Commentary published on October 8, 2024

September 2024 Market Commentary

Summary

  • U.S. Treasury Curve: The rally in Treasury yields continued during September and the intermediate curve continued to steepen.
  • Municipal Market Rates and Technicals: Elevated supply was met with good demand but the broad Bloomberg (BBG) Municipal Bond Index [1] (the Broad Muni Index) underperformed Treasuries, based on the BBG Treasury Bond Index [2] (the Treasury Index.)
  • Corporate Market Technicals: The option-adjusted spread (OAS) for the BBG Corporate Investment Grade (IG) Index [3] (the Corporate Index) tightened to 89 basis points (bps) at the end of September. Total and excess returns were positive.
  • Securitized Trends: BBG data showed mortgage-backed securities (MBS) and asset-backed securities (ABS) delivered substantial monthly, quarterly and year-to-date (YTD) gains on a total return basis.
  • Equity Market Trends: Equity market performance was positive, based on S&P 500 Index [4] data, as growth stocks demonstrated strength relative to value stocks, based on data from FTSE Russell. [5]

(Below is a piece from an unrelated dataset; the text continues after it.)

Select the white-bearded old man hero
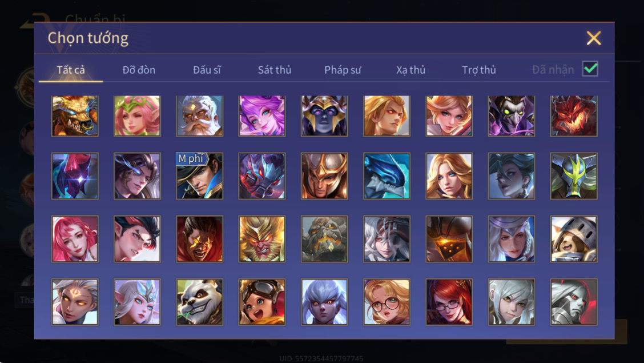 point(200,115)
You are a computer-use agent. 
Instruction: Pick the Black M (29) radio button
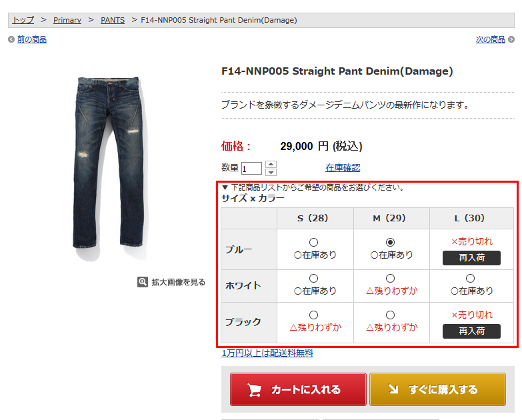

(The following commentary is a summary of discussions among members of the Breckinridge Capital Advisors Investment Committee as they reviewed monthly activity in the markets and investment returns. The members of the Investment Committee, under the leadership of Co-Chief Investment Officers Matthew Buscone and Jeffrey Glenn, CFA, are Co-Heads of Research, Nicholas Elfner and Adam Stern, J.D., M.P.A.; and Portfolio Manager and Director, Corporate Research, Josh Perez, CFA.)

Market Review

After more than a year on-hold, the Federal Reserve (Fed) cut interest rates by 50bps in mid-September, a mild surprise to economists who had been predicting 25bps.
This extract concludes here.